El origen exacto del SARS-CoV-2 aún no se ha dilucidado y el tema sigue siendo objeto de investigación. Hay pruebas sólidas que apuntan a un origen animal. Las comparaciones entre el genoma del virus obtenido de los pacientes y otros coronavirus revelan una proximidad con el RatG13, que se encuentra en los murciélagos, y que probablemente infectó primero a un huésped intermedio y acabó saltando a los humanos en entornos en los que hay un estrecho contacto entre especies, como los mercados de animales o las cuevas. Además, no hay ningún rastro en la estructura genómica del SARS-CoV-2 de manipulación del material genético del virus. Esta hipótesis ha sido verificada por diferentes grupos de investigación de todo el mundo, que no han encontrado pruebas que la respalden.

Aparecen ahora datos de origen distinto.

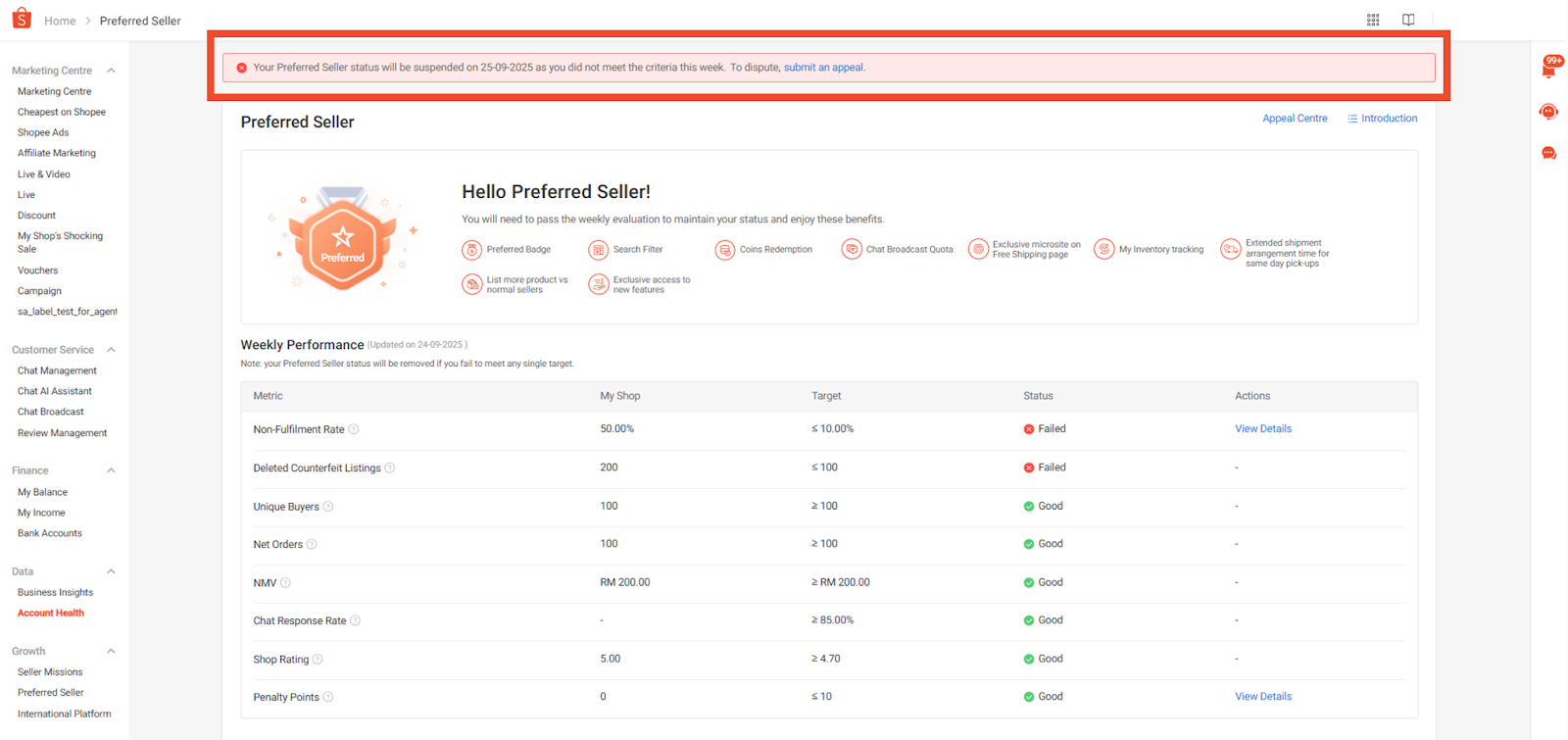Collapse the Marketing Centre section
Viewport: 1568px width, 740px height.
pyautogui.click(x=111, y=71)
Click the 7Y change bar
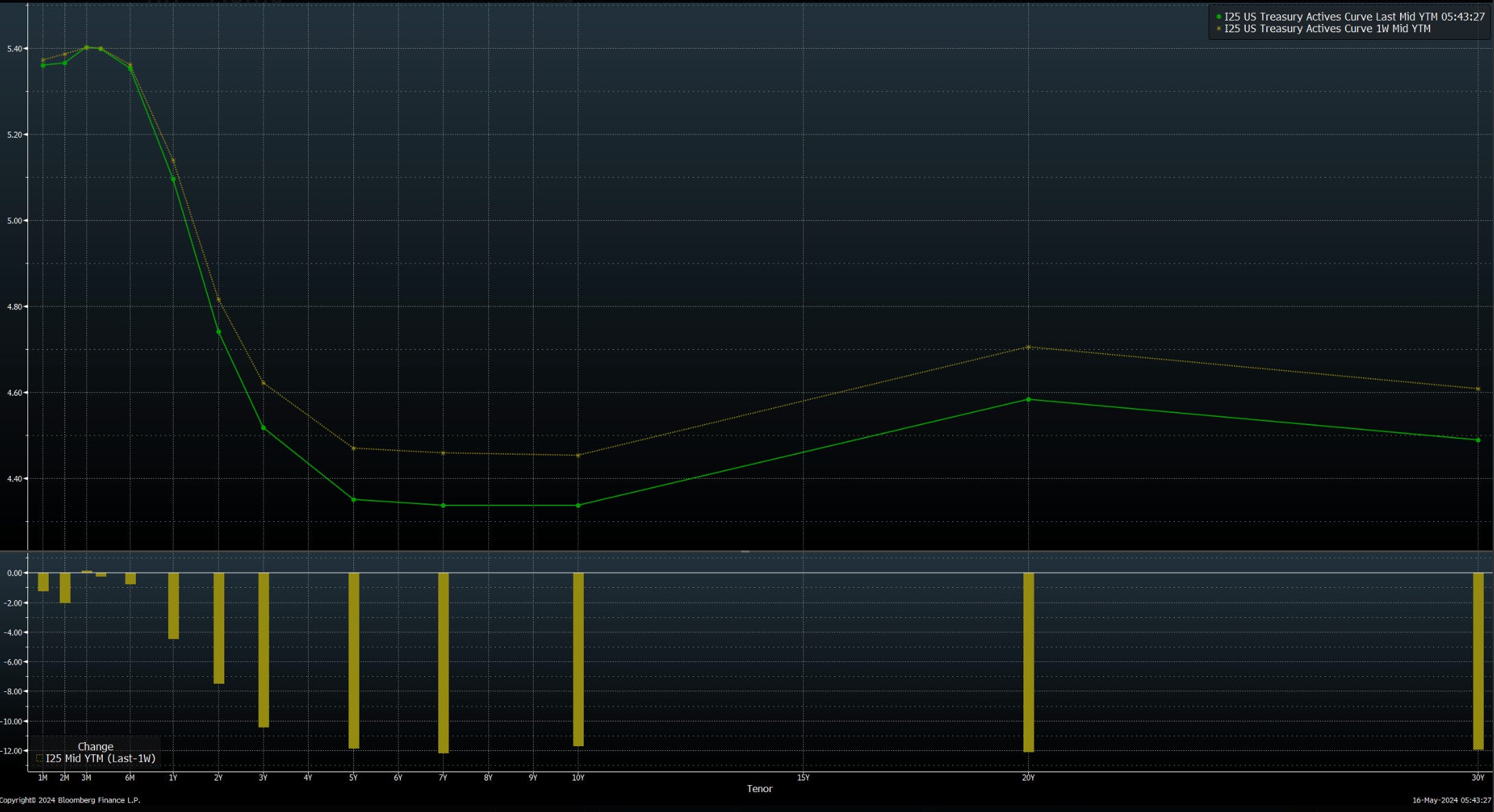The width and height of the screenshot is (1494, 812). coord(443,662)
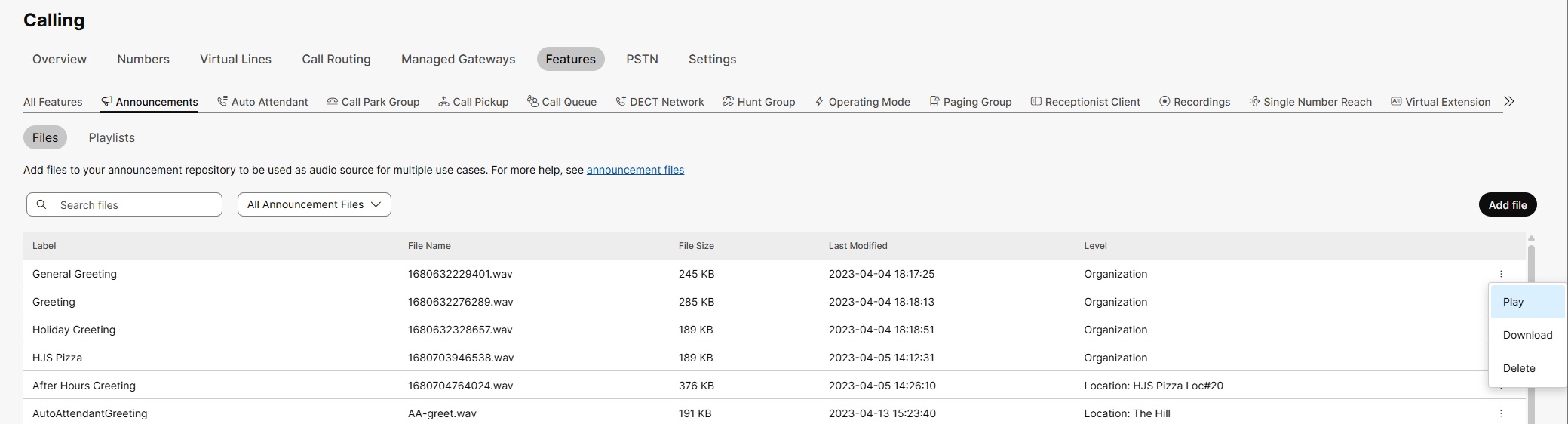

Sobre todo, teniendo en cuenta que el genoma del SARS-CoV-2 es muy parecido al de otros coronavirus, como el SARS-CoV y el MERS-CoV, ambos virus de origen natural que han provocado brotes de poca importancia en diversos momentos de la historia reciente de la humanidad, la idea de que el nuevo coronavirus proceda de un laboratorio -y no de los mismos procesos naturales que generaron estos “parientes”- parece poco probable.